Kevin: I agree that it was a beautiful festival and honestly it exceeded my expectations. But, I feel like it has some problems that could develop into serious issues if they don’t address them now. Specifically, I’m a little concerned that the growing scope could get out of control. Right now, I think the scope of what is being accomplished is great. But, if it gets too big then the festival isn’t really addressing anything. My second concern is that some of the artists who performed didn’t seem to get behind the movement. I feel like Grace Vanderwaal and Zedd didn’t seem to have skin in the game. Vanderwaal didn’t mention any support for the purpose and Zedd didn’t really say much at all. I hope the festival doesn’t get filled with artists who are just there to perform like it’s any other concert.
Stephen: That’s something I noticed as well, many of the artists were passionate and excited about the movement whereas others cared very little about saying anything. I am hopeful about this festival becoming better. Dan has been such an awesome leader in this, it will be interesting to see who takes this to the next level and whether or not they will lead it like he has.
Madison: Ok, now how would you rate the performances themselves? My two favorite with Mike Shinoda and Imagine Dragons. I’ve never seen Shinoda perform. He is an incredibly cheerful guy and I did not expect that. He was grinning ear-to-ear the entire time he was on stage. And to have in your mind that Chester Bennington of Linkin Park, Shinoda’s friend, and bandmate, had committed suicide within the last 6 months gave his performance just that much more emotion. He had the fans sing Chester’s parts in a few songs and boy I swear I got a little teary. Then Imagine Dragons to finish out was amazing. As raw performers, they are some of the best I know.
Kevin: I agree with everything you said. My stepdad recently passed away and I felt like Mike Shinoda’s music helped me to grieve. I was really touched and was full on crying for most of his performance. And Dan Reynolds made me want to love other people. He was so passionate. I felt like he was a Martin Luther King Jr type who found a peaceful way to make others see each other as brothers and sisters.
Madison: Although, Martin Luther King Jr was an insider with the Black community. Dan is considerably an outsider to the LGBTQ+ community which harkens back to some of the criticism above. However, I don’t think that disqualifies him from having a voice. It takes a community to change. And I know Dan is very active in youth outreach centers. He is on the ground wrestling with these thorny community issues, which is more than most can say.
Kevin: Yeah, I guess he is more comparable to Will Campbell. Final thoughts?
Madison: My final thoughts are — I can’t wait to see where LoveLoud goes from here. Will it stay in Utah? Which LGBTQ+ artists could perform? How large will this get? Will there be multiple LoveLoud festivals in different locations each year? I can see this going so many ways. But one thing is for sure — this is where a community begins to heal. It’ll take a while, but when the history books will be written, I think LoveLoud will be marked as a turning point.
Kevin: I would just say to all of those who are worried that LoveLoud is bad or hateful to the LDS Church that that is not the case. It’s a great festival and will help those who attend to feel more loving to others.

Recorded information

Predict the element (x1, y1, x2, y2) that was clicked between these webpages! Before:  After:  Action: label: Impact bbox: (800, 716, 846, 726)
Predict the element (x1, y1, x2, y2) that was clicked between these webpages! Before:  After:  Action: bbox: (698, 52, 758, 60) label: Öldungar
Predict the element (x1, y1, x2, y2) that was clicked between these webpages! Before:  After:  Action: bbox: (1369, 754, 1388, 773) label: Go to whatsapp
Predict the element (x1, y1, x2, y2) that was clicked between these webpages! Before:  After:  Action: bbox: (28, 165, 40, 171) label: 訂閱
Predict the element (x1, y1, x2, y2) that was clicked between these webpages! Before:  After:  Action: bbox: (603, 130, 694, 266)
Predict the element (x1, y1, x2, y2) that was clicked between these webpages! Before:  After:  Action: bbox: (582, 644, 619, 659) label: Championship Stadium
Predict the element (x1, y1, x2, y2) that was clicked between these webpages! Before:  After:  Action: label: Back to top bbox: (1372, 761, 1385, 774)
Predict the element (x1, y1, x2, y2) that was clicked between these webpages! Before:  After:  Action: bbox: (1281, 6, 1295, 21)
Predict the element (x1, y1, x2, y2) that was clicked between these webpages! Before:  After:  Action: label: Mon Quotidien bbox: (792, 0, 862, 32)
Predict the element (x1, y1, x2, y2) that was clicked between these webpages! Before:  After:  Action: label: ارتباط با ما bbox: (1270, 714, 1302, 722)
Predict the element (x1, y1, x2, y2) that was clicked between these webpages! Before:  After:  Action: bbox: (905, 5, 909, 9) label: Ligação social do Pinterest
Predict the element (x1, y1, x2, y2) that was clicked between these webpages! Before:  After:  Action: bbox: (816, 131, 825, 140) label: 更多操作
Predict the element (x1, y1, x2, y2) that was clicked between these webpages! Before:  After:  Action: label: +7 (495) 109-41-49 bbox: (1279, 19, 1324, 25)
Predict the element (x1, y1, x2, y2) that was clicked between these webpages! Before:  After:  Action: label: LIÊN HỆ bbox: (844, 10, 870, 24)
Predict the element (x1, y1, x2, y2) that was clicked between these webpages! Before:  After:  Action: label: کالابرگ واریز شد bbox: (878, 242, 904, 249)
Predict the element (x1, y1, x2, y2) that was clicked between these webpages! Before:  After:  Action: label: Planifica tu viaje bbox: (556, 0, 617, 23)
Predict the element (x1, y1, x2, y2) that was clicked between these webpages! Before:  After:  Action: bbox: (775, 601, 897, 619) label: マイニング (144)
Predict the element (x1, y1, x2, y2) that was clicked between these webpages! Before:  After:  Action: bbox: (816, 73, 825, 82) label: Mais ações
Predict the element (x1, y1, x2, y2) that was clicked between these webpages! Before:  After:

Task instructions
A: Return the passage of the LoveLoud discussion from "Kevin: I agree with" up to and including "brothers and sisters.".
B: Using the LoveLoud discussion, decide whether each statement agrees with it. Answer yes or no for each and quote the words that decide it. (i) Kevin says Vanderwaal did not mention any support for the festival's purpose. (ii) Madison says she had seen Shinoda perform before. (iii) Kevin ends up comparing Dan to Will Campbell.
C: In the LoveLoud discussion, which of Kevin's relatives recently passed away?

Results of the exercise
A:
Kevin: I agree with everything you said. My stepdad recently passed away and I felt like Mike Shinoda’s music helped me to grieve. I was really touched and was full on crying for most of his performance. And Dan Reynolds made me want to love other people. He was so passionate. I felt like he was a Martin Luther King Jr type who found a peaceful way to make others see each other as brothers and sisters.

B:
(i) Yes: "Vanderwaal didn’t mention any support for the purpose"
(ii) No: "I’ve never seen Shinoda perform."
(iii) Yes: "Yeah, I guess he is more comparable to Will Campbell."

C: Kevin's stepdad recently passed away.